↓↓↓
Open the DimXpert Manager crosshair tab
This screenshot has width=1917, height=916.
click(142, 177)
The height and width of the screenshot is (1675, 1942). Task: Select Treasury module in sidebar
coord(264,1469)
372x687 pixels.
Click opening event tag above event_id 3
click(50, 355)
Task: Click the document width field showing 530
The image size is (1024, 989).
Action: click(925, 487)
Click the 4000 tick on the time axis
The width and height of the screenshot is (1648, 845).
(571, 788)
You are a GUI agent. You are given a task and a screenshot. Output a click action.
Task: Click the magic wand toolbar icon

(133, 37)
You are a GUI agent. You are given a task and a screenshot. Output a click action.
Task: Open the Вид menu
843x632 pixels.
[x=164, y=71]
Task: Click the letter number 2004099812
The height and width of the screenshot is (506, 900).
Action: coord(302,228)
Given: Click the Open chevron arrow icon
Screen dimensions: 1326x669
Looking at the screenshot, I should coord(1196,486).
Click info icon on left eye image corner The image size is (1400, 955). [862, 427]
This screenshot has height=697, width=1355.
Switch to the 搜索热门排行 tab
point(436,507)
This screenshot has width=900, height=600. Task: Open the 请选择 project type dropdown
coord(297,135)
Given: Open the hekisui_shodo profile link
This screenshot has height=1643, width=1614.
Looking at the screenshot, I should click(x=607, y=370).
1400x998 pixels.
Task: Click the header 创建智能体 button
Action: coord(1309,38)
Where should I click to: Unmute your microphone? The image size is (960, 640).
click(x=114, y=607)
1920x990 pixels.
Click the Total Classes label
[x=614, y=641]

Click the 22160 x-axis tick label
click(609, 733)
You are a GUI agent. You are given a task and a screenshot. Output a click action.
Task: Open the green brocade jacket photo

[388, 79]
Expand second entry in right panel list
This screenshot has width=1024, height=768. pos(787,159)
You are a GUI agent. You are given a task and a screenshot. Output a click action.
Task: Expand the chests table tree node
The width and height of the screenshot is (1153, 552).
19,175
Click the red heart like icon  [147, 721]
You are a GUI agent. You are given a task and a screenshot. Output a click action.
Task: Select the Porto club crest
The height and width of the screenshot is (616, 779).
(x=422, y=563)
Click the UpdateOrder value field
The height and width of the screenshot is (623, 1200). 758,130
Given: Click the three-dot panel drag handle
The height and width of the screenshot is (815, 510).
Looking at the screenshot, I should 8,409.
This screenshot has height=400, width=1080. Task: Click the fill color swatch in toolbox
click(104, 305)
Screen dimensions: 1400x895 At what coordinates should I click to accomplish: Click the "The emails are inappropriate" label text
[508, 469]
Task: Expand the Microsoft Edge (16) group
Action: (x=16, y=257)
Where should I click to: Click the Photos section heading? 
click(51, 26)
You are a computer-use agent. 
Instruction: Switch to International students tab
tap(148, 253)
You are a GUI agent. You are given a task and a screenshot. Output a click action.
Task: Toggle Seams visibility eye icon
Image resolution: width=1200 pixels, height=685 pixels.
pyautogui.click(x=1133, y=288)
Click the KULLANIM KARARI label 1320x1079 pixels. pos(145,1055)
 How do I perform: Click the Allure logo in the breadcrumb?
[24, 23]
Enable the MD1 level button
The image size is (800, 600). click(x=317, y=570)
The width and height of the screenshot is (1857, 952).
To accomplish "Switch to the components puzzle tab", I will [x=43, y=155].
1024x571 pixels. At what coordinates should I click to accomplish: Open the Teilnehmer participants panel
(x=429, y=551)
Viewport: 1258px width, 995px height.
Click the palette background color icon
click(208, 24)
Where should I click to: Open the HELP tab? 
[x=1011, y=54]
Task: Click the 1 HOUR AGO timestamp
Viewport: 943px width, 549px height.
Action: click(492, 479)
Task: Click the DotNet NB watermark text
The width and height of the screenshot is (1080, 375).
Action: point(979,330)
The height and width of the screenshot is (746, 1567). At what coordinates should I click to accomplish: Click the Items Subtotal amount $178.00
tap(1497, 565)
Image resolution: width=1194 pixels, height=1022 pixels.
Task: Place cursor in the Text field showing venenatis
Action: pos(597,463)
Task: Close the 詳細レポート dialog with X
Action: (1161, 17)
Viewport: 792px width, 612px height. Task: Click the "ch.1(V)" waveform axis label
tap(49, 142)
↑↑↑
Exercise requirements —
The data above must be reproduced in full, exactly as given.

Answer to the problem —
Open the DimXpert Manager crosshair tab
This screenshot has width=1917, height=916.
click(142, 177)
The height and width of the screenshot is (1675, 1942). Task: Select Treasury module in sidebar
coord(264,1469)
372x687 pixels.
Click opening event tag above event_id 3
click(50, 355)
Task: Click the document width field showing 530
The image size is (1024, 989).
Action: click(925, 487)
Click the 4000 tick on the time axis
The width and height of the screenshot is (1648, 845).
(571, 788)
You are a GUI agent. You are given a task and a screenshot. Output a click action.
Task: Click the magic wand toolbar icon

(133, 37)
You are a GUI agent. You are given a task and a screenshot. Output a click action.
Task: Open the Вид menu
843x632 pixels.
[x=164, y=71]
Task: Click the letter number 2004099812
The height and width of the screenshot is (506, 900).
Action: coord(302,228)
Given: Click the Open chevron arrow icon
Screen dimensions: 1326x669
Looking at the screenshot, I should coord(1196,486).
Click info icon on left eye image corner The image size is (1400, 955). [862, 427]
This screenshot has height=697, width=1355.
Switch to the 搜索热门排行 tab
point(436,507)
This screenshot has width=900, height=600. Task: Open the 请选择 project type dropdown
coord(297,135)
Given: Open the hekisui_shodo profile link
This screenshot has height=1643, width=1614.
Looking at the screenshot, I should click(x=607, y=370).
1400x998 pixels.
Task: Click the header 创建智能体 button
Action: coord(1309,38)
Where should I click to: Unmute your microphone? The image size is (960, 640).
click(x=114, y=607)
1920x990 pixels.
Click the Total Classes label
[x=614, y=641]

Click the 22160 x-axis tick label
click(609, 733)
You are a GUI agent. You are given a task and a screenshot. Output a click action.
Task: Open the green brocade jacket photo

[388, 79]
Expand second entry in right panel list
This screenshot has width=1024, height=768. pos(787,159)
You are a GUI agent. You are given a task and a screenshot. Output a click action.
Task: Expand the chests table tree node
The width and height of the screenshot is (1153, 552).
19,175
Click the red heart like icon  [147, 721]
You are a GUI agent. You are given a task and a screenshot. Output a click action.
Task: Select the Porto club crest
The height and width of the screenshot is (616, 779).
(x=422, y=563)
Click the UpdateOrder value field
The height and width of the screenshot is (623, 1200). 758,130
Given: Click the three-dot panel drag handle
The height and width of the screenshot is (815, 510).
Looking at the screenshot, I should 8,409.
This screenshot has height=400, width=1080. Task: Click the fill color swatch in toolbox
click(104, 305)
Screen dimensions: 1400x895 At what coordinates should I click to accomplish: Click the "The emails are inappropriate" label text
[508, 469]
Task: Expand the Microsoft Edge (16) group
Action: (x=16, y=257)
Where should I click to: Click the Photos section heading? 
click(51, 26)
You are a computer-use agent. 
Instruction: Switch to International students tab
tap(148, 253)
You are a GUI agent. You are given a task and a screenshot. Output a click action.
Task: Toggle Seams visibility eye icon
Image resolution: width=1200 pixels, height=685 pixels.
pyautogui.click(x=1133, y=288)
Click the KULLANIM KARARI label 1320x1079 pixels. pos(145,1055)
 How do I perform: Click the Allure logo in the breadcrumb?
[24, 23]
Enable the MD1 level button
The image size is (800, 600). click(x=317, y=570)
The width and height of the screenshot is (1857, 952).
To accomplish "Switch to the components puzzle tab", I will [x=43, y=155].
1024x571 pixels. At what coordinates should I click to accomplish: Open the Teilnehmer participants panel
(x=429, y=551)
Viewport: 1258px width, 995px height.
Click the palette background color icon
click(208, 24)
Where should I click to: Open the HELP tab? 
[x=1011, y=54]
Task: Click the 1 HOUR AGO timestamp
Viewport: 943px width, 549px height.
Action: click(492, 479)
Task: Click the DotNet NB watermark text
The width and height of the screenshot is (1080, 375).
Action: point(979,330)
The height and width of the screenshot is (746, 1567). At what coordinates should I click to accomplish: Click the Items Subtotal amount $178.00
tap(1497, 565)
Image resolution: width=1194 pixels, height=1022 pixels.
Task: Place cursor in the Text field showing venenatis
Action: pos(597,463)
Task: Close the 詳細レポート dialog with X
Action: (1161, 17)
Viewport: 792px width, 612px height. Task: Click the "ch.1(V)" waveform axis label
tap(49, 142)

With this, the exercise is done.